PROVIDED ENTRIES START

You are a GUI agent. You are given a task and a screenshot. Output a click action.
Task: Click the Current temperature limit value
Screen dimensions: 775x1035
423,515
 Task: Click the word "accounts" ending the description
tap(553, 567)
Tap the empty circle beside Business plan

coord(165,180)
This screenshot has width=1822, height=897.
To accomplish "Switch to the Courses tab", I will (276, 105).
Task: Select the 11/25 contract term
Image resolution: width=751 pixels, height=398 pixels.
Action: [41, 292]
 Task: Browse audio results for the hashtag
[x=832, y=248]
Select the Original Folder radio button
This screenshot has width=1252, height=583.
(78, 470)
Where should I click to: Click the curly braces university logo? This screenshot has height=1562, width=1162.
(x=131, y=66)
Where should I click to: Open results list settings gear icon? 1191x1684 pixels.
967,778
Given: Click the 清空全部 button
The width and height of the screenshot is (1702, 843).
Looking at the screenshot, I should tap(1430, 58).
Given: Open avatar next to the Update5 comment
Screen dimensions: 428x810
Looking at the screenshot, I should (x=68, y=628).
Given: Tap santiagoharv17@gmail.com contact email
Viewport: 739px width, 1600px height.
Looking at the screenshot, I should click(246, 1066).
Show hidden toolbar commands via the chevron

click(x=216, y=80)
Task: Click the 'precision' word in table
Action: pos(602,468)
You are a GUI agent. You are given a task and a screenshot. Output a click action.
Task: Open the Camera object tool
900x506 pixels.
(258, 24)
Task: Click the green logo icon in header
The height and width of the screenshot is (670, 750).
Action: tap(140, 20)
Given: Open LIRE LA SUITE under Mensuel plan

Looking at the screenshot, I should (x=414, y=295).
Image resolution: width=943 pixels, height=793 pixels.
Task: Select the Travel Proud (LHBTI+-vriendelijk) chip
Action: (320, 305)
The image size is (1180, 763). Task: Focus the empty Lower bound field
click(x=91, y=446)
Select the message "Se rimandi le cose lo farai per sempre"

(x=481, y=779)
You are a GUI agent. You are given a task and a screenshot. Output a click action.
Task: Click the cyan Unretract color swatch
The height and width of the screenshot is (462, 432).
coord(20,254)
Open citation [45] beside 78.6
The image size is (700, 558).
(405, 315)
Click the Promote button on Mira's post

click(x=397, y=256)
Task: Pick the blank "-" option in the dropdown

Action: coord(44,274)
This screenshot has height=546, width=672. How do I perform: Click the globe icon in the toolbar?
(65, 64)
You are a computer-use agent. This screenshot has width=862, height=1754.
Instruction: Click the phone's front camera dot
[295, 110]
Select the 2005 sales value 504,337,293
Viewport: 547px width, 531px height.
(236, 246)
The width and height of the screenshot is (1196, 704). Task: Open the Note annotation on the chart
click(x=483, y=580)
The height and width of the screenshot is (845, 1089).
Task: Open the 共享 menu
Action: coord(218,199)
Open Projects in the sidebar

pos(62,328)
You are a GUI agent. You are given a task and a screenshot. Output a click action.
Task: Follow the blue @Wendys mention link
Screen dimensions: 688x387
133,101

PROVIDED ENTRIES END

* **PROBLEM TO SOLVE**:
All of the data, start to finish: please output it exactly.

* **RESULT**:
You are a GUI agent. You are given a task and a screenshot. Output a click action.
Task: Click the Current temperature limit value
Screen dimensions: 775x1035
423,515
 Task: Click the word "accounts" ending the description
tap(553, 567)
Tap the empty circle beside Business plan

coord(165,180)
This screenshot has width=1822, height=897.
To accomplish "Switch to the Courses tab", I will (276, 105).
Task: Select the 11/25 contract term
Image resolution: width=751 pixels, height=398 pixels.
Action: [41, 292]
 Task: Browse audio results for the hashtag
[x=832, y=248]
Select the Original Folder radio button
This screenshot has width=1252, height=583.
(78, 470)
Where should I click to: Click the curly braces university logo? This screenshot has height=1562, width=1162.
(x=131, y=66)
Where should I click to: Open results list settings gear icon? 1191x1684 pixels.
967,778
Given: Click the 清空全部 button
The width and height of the screenshot is (1702, 843).
Looking at the screenshot, I should tap(1430, 58).
Given: Open avatar next to the Update5 comment
Screen dimensions: 428x810
Looking at the screenshot, I should (x=68, y=628).
Given: Tap santiagoharv17@gmail.com contact email
Viewport: 739px width, 1600px height.
Looking at the screenshot, I should click(246, 1066).
Show hidden toolbar commands via the chevron

click(x=216, y=80)
Task: Click the 'precision' word in table
Action: pos(602,468)
You are a GUI agent. You are given a task and a screenshot. Output a click action.
Task: Open the Camera object tool
900x506 pixels.
(258, 24)
Task: Click the green logo icon in header
The height and width of the screenshot is (670, 750).
Action: tap(140, 20)
Given: Open LIRE LA SUITE under Mensuel plan

Looking at the screenshot, I should (x=414, y=295).
Image resolution: width=943 pixels, height=793 pixels.
Task: Select the Travel Proud (LHBTI+-vriendelijk) chip
Action: (320, 305)
The image size is (1180, 763). Task: Focus the empty Lower bound field
click(x=91, y=446)
Select the message "Se rimandi le cose lo farai per sempre"

(x=481, y=779)
You are a GUI agent. You are given a task and a screenshot. Output a click action.
Task: Click the cyan Unretract color swatch
The height and width of the screenshot is (462, 432).
coord(20,254)
Open citation [45] beside 78.6
The image size is (700, 558).
(405, 315)
Click the Promote button on Mira's post

click(x=397, y=256)
Task: Pick the blank "-" option in the dropdown

Action: coord(44,274)
This screenshot has height=546, width=672. How do I perform: Click the globe icon in the toolbar?
(65, 64)
You are a computer-use agent. This screenshot has width=862, height=1754.
Instruction: Click the phone's front camera dot
[295, 110]
Select the 2005 sales value 504,337,293
Viewport: 547px width, 531px height.
(236, 246)
The width and height of the screenshot is (1196, 704). Task: Open the Note annotation on the chart
click(x=483, y=580)
The height and width of the screenshot is (845, 1089).
Task: Open the 共享 menu
Action: coord(218,199)
Open Projects in the sidebar

pos(62,328)
You are a GUI agent. You are given a task and a screenshot. Output a click action.
Task: Follow the blue @Wendys mention link
Screen dimensions: 688x387
133,101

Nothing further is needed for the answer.